If the Bush administration became a byword for policy bungles, for government by the unqualified, well, it was just following the advice of leading conservative think tanks: after the 2000 election the Heritage Foundation specifically urged the new team to "make appointments based on loyalty first and expertise second."
Contempt for expertise, in turn, rested on contempt for government in general. "Government is not the solution to our problem," declared Ronald Reagan. "Government is the problem." So why worry about governing well?
Where did this hostility to government come from? In 1981 Lee Atwater, the famed Republican political consultant, explained the evolution of the G.O.P.’s “Southern strategy,” which originally focused on opposition to the Voting Rights Act but eventually took a more coded form: "You’re getting so abstract now you're talking about cutting taxes, and all these things you’re talking about are totally economic things and a byproduct of them is blacks get hurt worse than whites." In other words, government is the problem because it takes your money and gives it to Those People. [my emphasis]
I've been going on the assumption for several years now that understanding today's Republican Party and how it got to be the way it is requires two things: follow the segregationists, and follow Dick Cheney. And you get to today's Republican Party. You'll encounter a lot of other stuff along the way, e.g., Milton Friedman economics, neoconservative foreign policy theories. But those two lines of development, segregationists and Dick Cheney, ultimately tell the story about today's Christian Republican White People's Party.
Krugman also makes an important observation about the differences between the Democrats' political position in 1993 when Bill Clinton took office as President and today:
But America in 1993 was a very different country — not just a country that had yet to see what happens when conservatives control all three branches of government, but also a country in which Democratic control of Congress depended on the votes of Southern conservatives.

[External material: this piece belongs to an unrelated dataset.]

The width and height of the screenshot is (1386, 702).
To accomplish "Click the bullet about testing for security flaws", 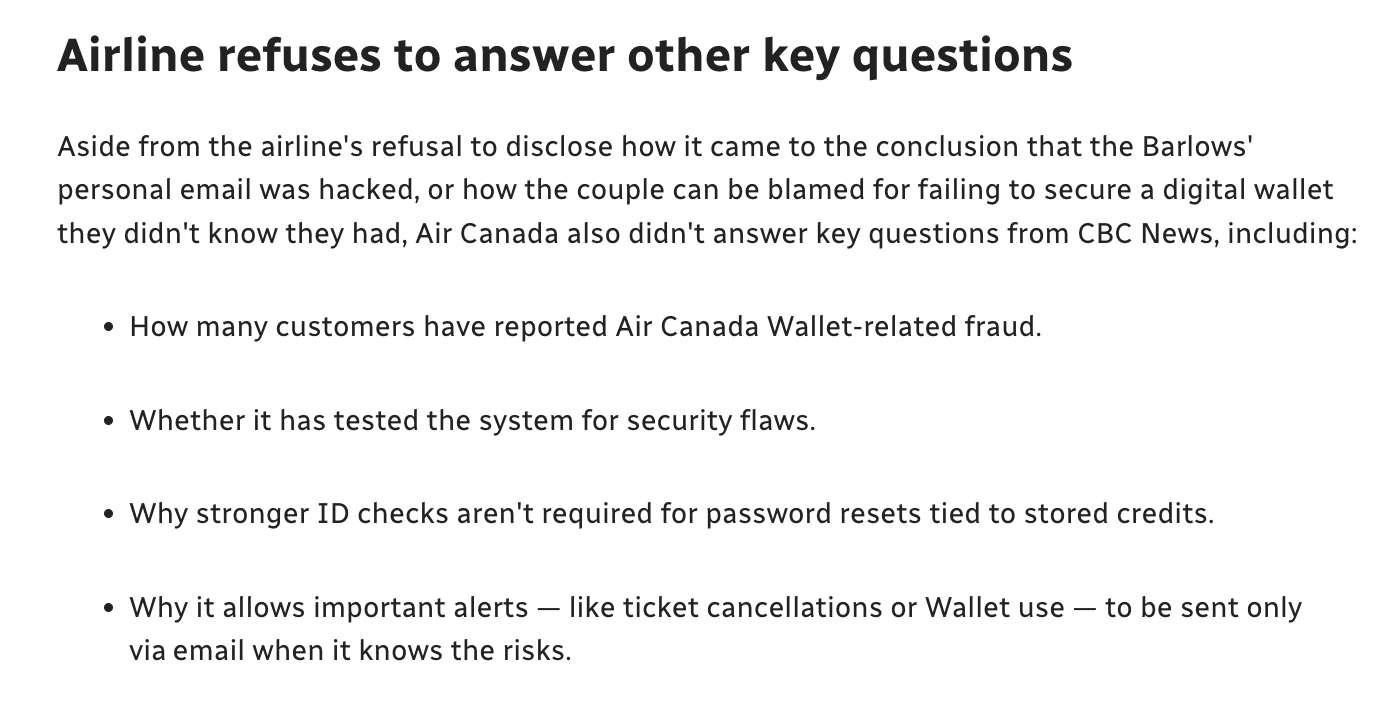I will (x=472, y=420).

Today, Republicans have taken away almost all those Southern votes — and lost the rest of the country. It was a grand ride for a while, but in the end the Southern strategy led the G.O.P. into a cul-de-sac. [my emphasis]
The Democrats, like the music recording business, are stuck in a model of proceeding that's about 20 years out of date. The Dems got so used to bobbing and weaving to keep those Southern conservative Dems with them that they find it hard to stop. One result of that approach has been the perceived need to select Democratic majority leaders in Congress from states and districts that are very contested, as opposed to leaders from solid Democratic districts who are less likely to find their re-elections endangered by being an aggressive partisan.
Watching Harry Reid, flounder around over the Rod Blagojevich's appointment of Roland Burris to Obama's former Senate seat is an example of what can happen. Digby posts about that developing fiasco here and Jane Hamsher here and here. Reid spent years knuckling under to Bush and the Republicans when he should have stood and fought. And now he's taking a stand over something that's less than a substantial issue. But he's afraid if he doesn't, the Beltway press corps will keep milking the Blogojevich scandal. Which they're going to do anyway.
Nancy Pelosi could and should have fought harder over ending the Iraq War. But picking her as Speaker of the House embraces the right idea. Because her San Francisco district is solidly Democratic, she's more likely to see her re-election endangered as a result of not being partisan enough. As opposed to the more contested Nevada, where Reid has to be cautious about coming off as excessively partisan. Exactly what you don't need in a majority leader.